◆ Requirement 1 ◆
Name everyone whose words are quoted directly in the passage on mercy.
◆ Requirement 2 ◆
From the passage on mercy, copy the text between "And with that" and "is His faithfulness!", inclusive.
◆ Requirement 3 ◆
Continue the passage on mercy from where it ends.

◆ Document segment ◆
The story is told of a loving mother who once asked Napoleon, the great emperor of France, to pardon her son.
“But your son,” the emperor said, “has committed the same offense twice now, and justice demands his death.”
“But I don’t ask for justice,” the mother replied. “I plead for mercy.”
“But your son does not deserve mercy,” Napoleon said.
“Sir,” the woman cried, “it would not be mercy if he deserved it, and mercy is all I ask for.”
“Well, then,” the emperor said, “I will have mercy.”
And with that promise, her son was set free.


David said, “Surely goodness and mercy shall follow me all the days of my life, and I will dwell in the house of the Lord forever.”

  As believers in Jesus Christ, we thank God for His mercies, which are new every morning. Great is His faithfulness!

◆ Source data ◆
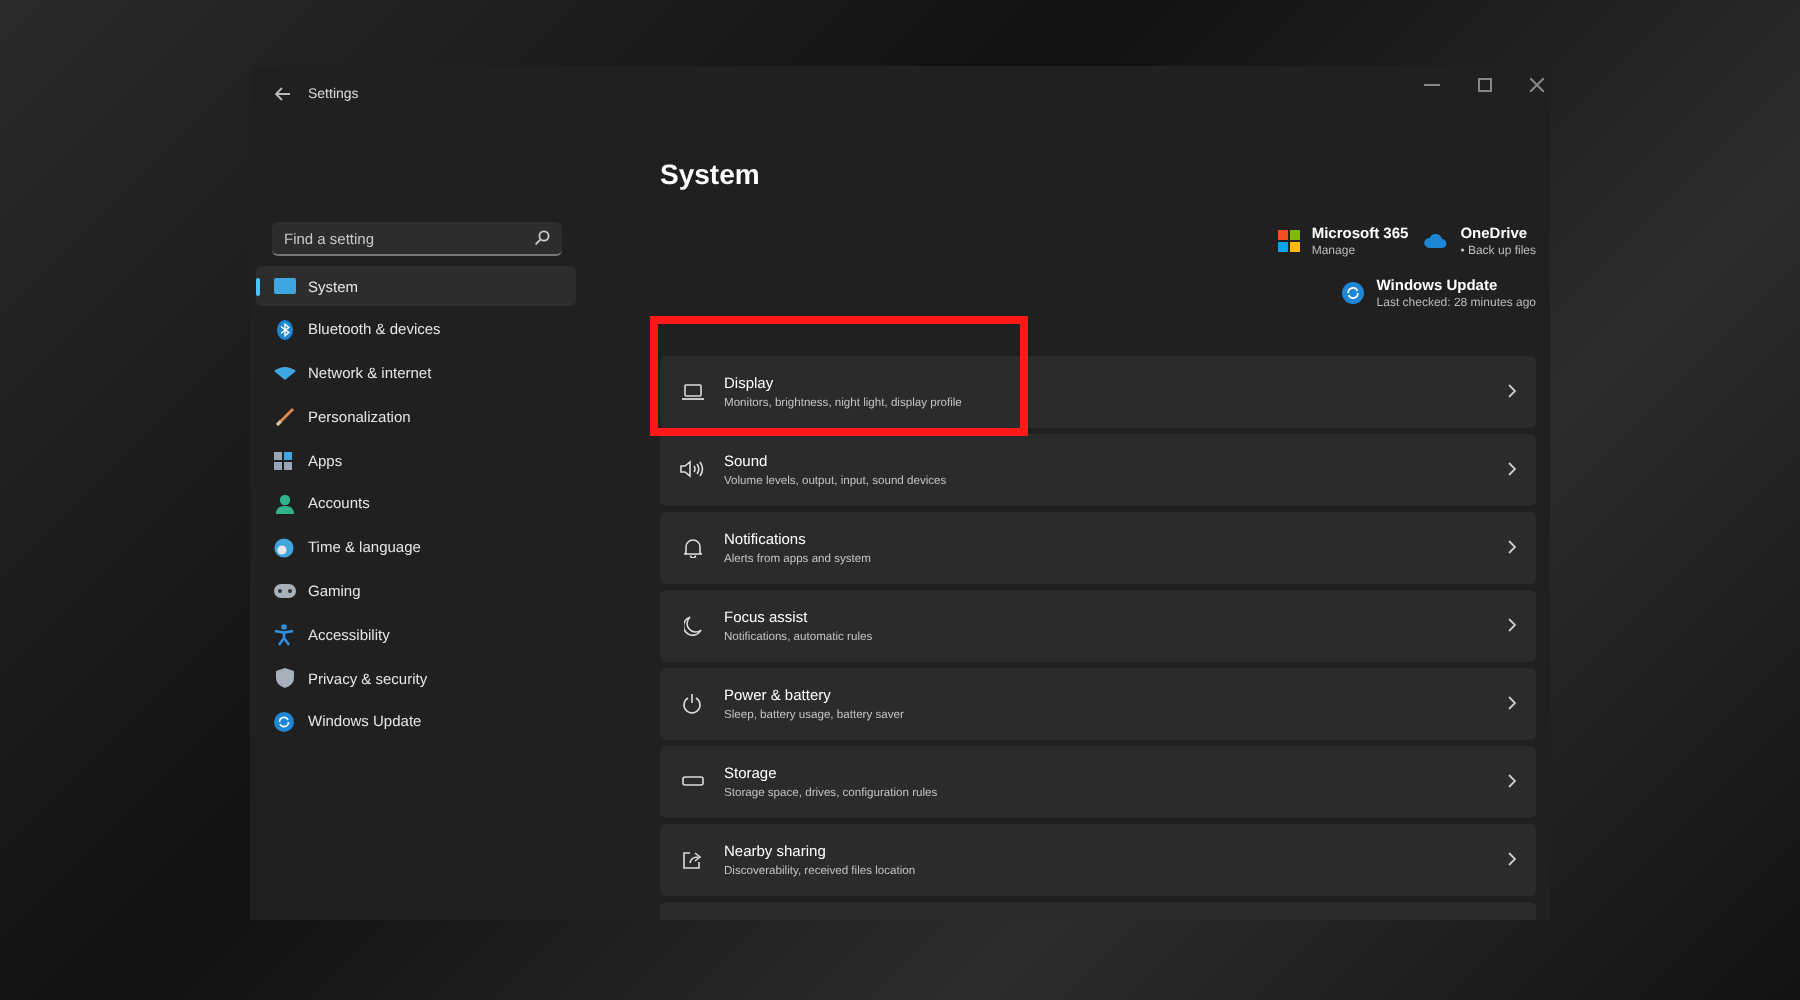 The image size is (1800, 1000). What do you see at coordinates (284, 286) in the screenshot?
I see `monitor-icon` at bounding box center [284, 286].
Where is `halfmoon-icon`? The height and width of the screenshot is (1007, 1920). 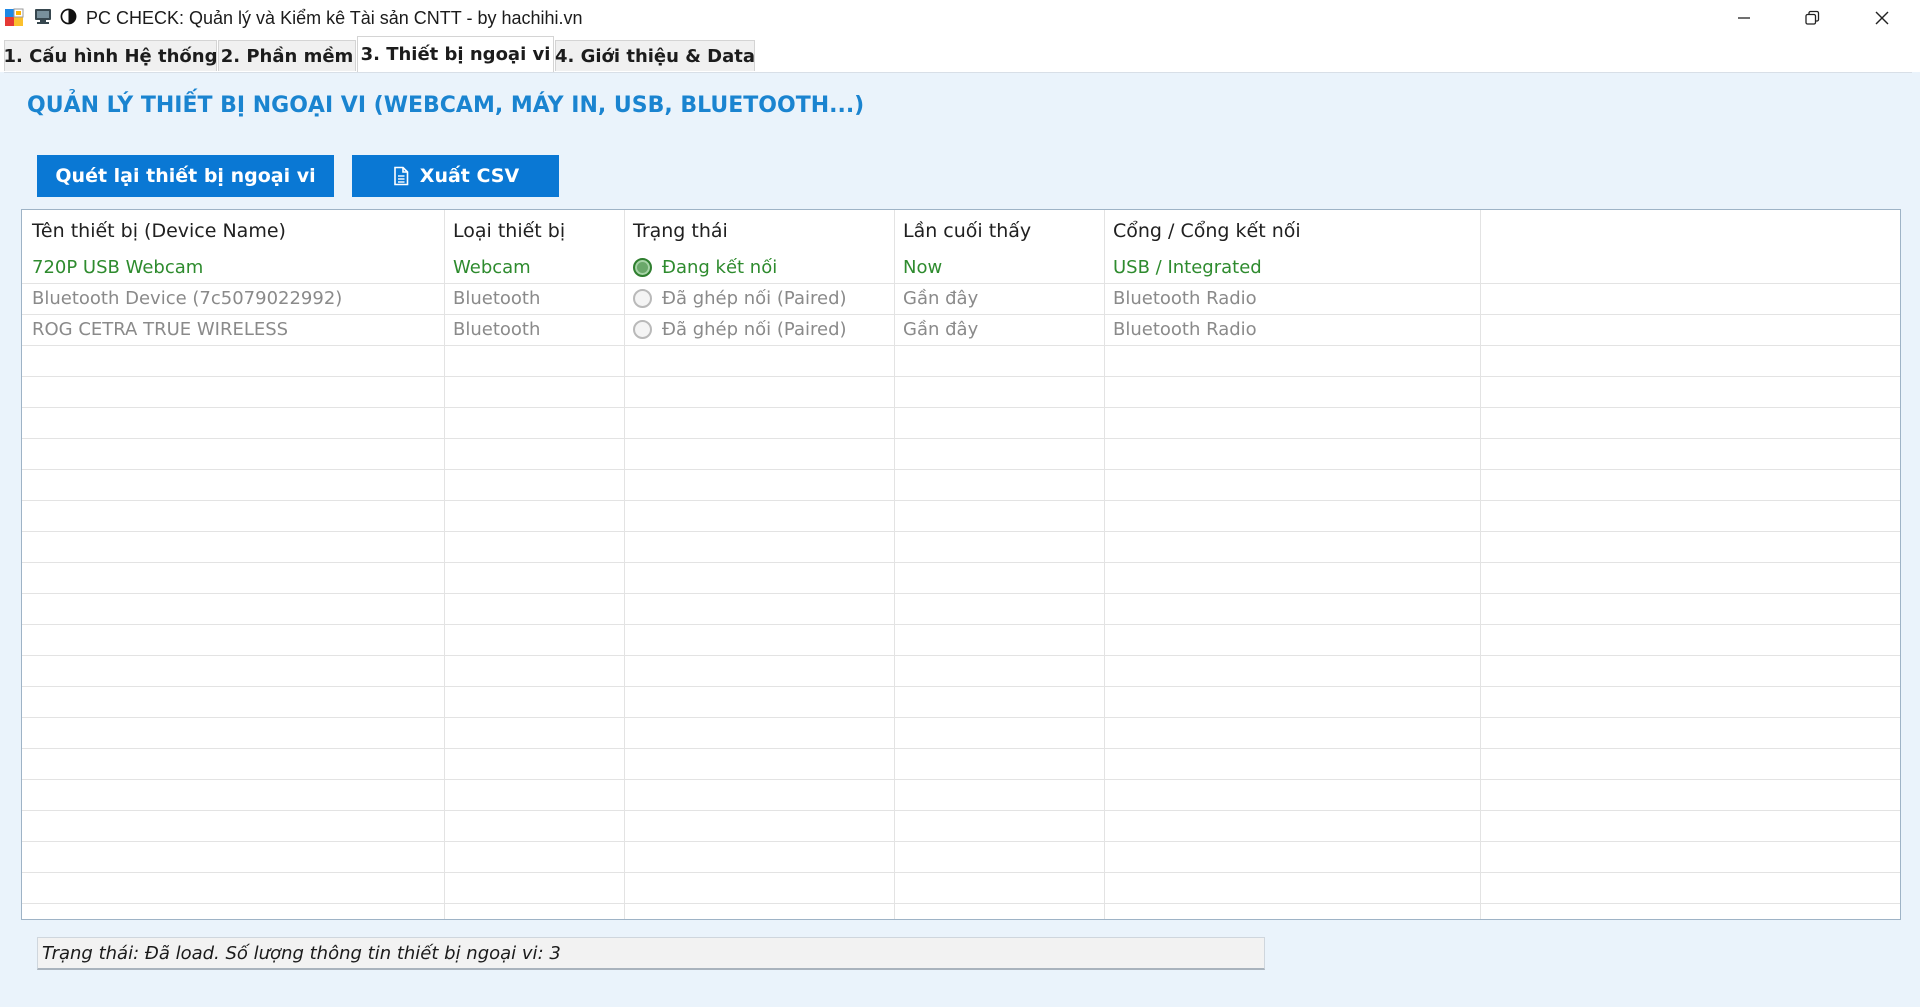
halfmoon-icon is located at coordinates (68, 16).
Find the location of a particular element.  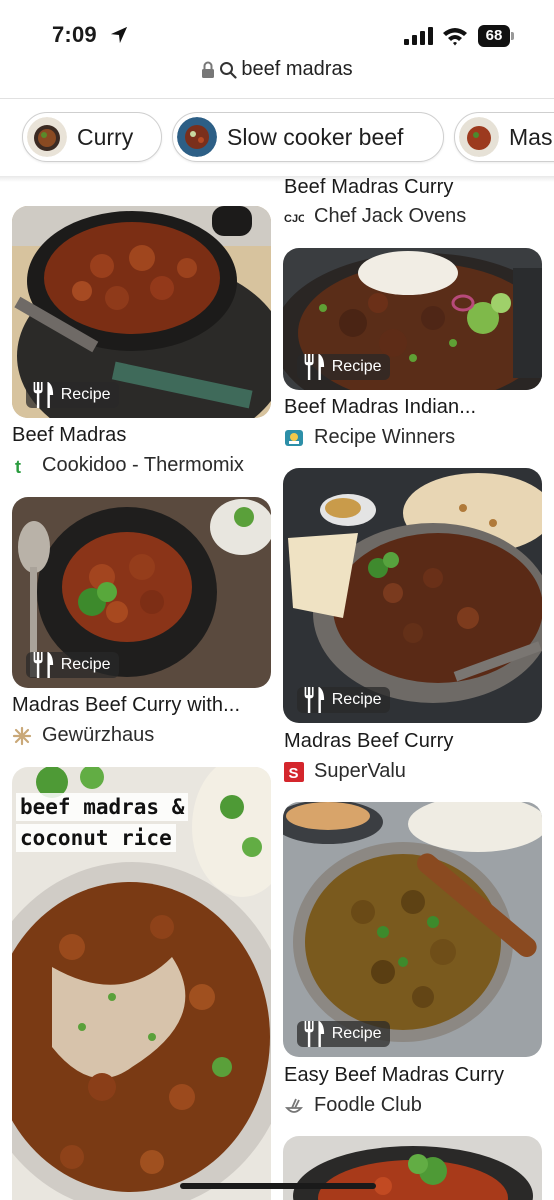

pin-source: t Cookidoo - Thermomix is located at coordinates (128, 466).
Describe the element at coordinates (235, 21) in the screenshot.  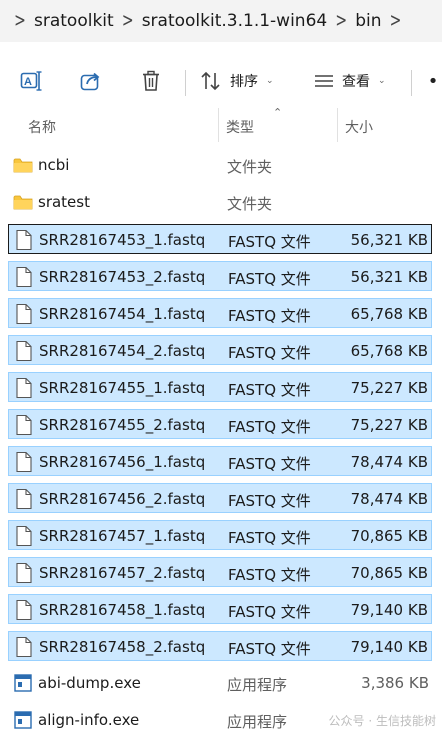
I see `breadcrumb-item-version: sratoolkit.3.1.1-win64` at that location.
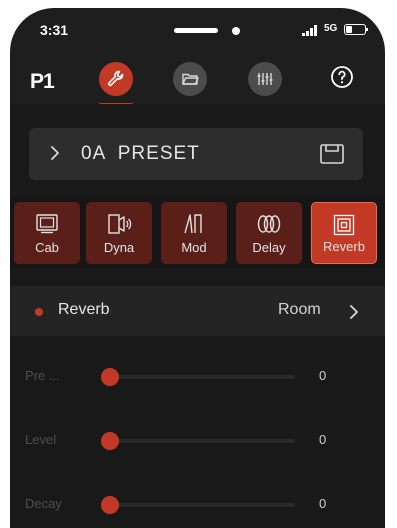 The height and width of the screenshot is (528, 397). I want to click on dyna-icon, so click(120, 224).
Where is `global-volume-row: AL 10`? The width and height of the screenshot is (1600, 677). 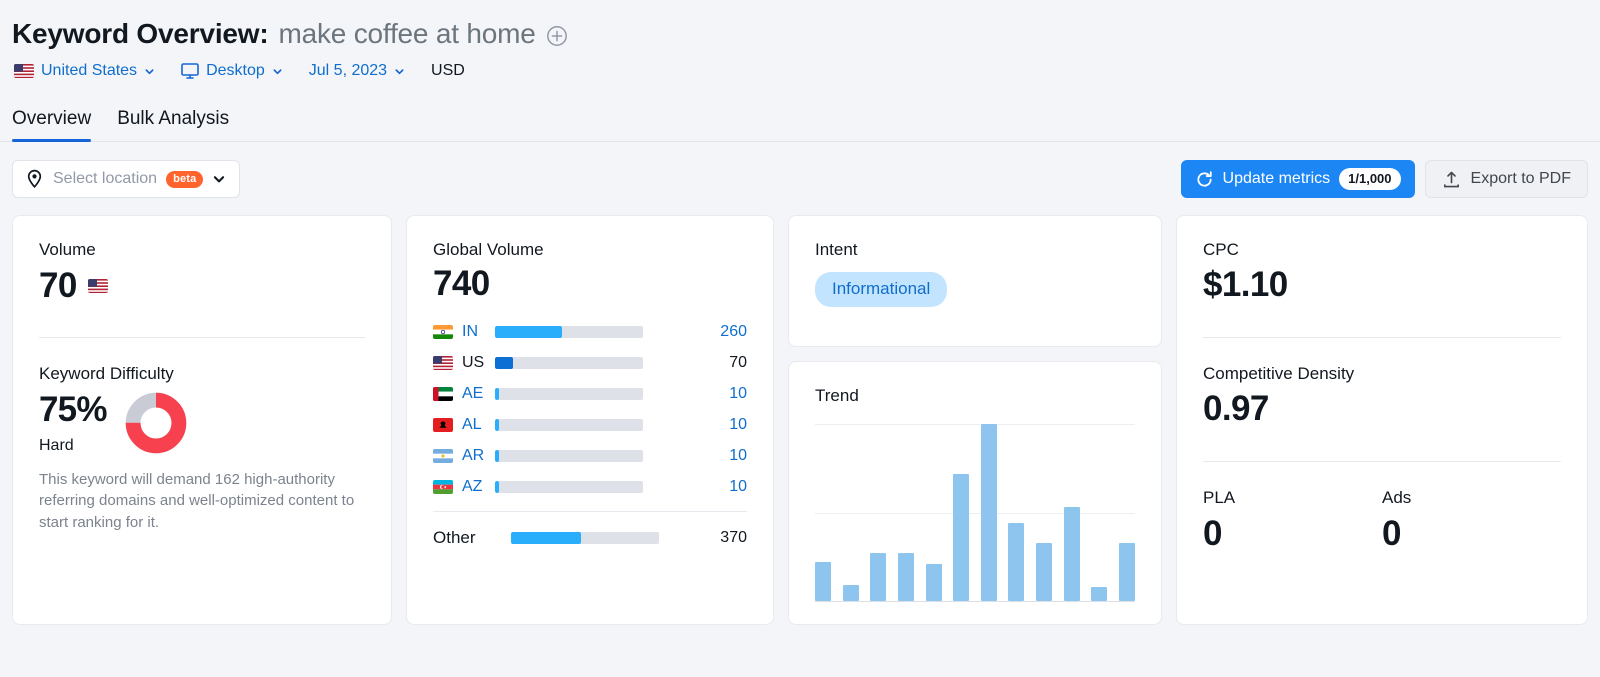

◆ Task response 1 ◆
Napoleon (the emperor), the mother, David

◆ Task response 2 ◆
And with that promise, her son was set free.


David said, “Surely goodness and mercy shall follow me all the days of my life, and I will dwell in the house of the Lord forever.”

  As believers in Jesus Christ, we thank God for His mercies, which are new every morning. Great is His faithfulness!

◆ Task response 3 ◆
Leonardo DaVinci was one of the greatest Italian painters of all time, and he is widely celebrated in history for his many talents and accomplishments. His most famous painting, “The Last Supper,” went through several revisions before it was finalized. When he was almost finished with this painting, he asked a fellow artist to come by and critique his work. The man studied the picture for a while and finally said, “The cups are magnificent. The detail you put on them is some of the best I’ve ever seen!” With that, DaVinci went over to the canvas and painted over the cups. It wasn’t the cups he wanted the world to see. It was Christ! This is the passion of every true follower of Jesus Christ! We don’t want the eyes of this world to be drawn to the “cups” on the canvas of our lives, but we want all the attention to be focused on Him. We want our lives to be “vessels” for His honor and glory. All that we say and do must lift up His holy name, for He alone is worthy! Don’t let the “cups” on the canvas of your lives steal away the attention from Christ. Glorify His name in your service and proclaim the wonders of His love and grace. Christ alone is worthy!

Galatians 6.14

“But God forbid that I should boast except in the cross of our Lord Jesus Christ, by whom the world has been crucified to me, and I to the world.”


The story is told of two ducks and a frog who lived happily together in a farm pond. The best of friends, they played together in the water all year long. During the hot summer months, however, the pond would dry up. This was no big deal to the ducks, because they could easily fly off to a new pond, leaving the poor frog behind.


One summer, however, the frog came up with an excellent idea. He asked the ducks to hold a stick between their bills, so that he could hang onto it with his mouth when they flew off to another pond. His plan worked out well – so well, in fact, that as they were flying along a farmer looked up in admiration and said, “Well, isn’t that a clever idea! I wonder who thought of it?”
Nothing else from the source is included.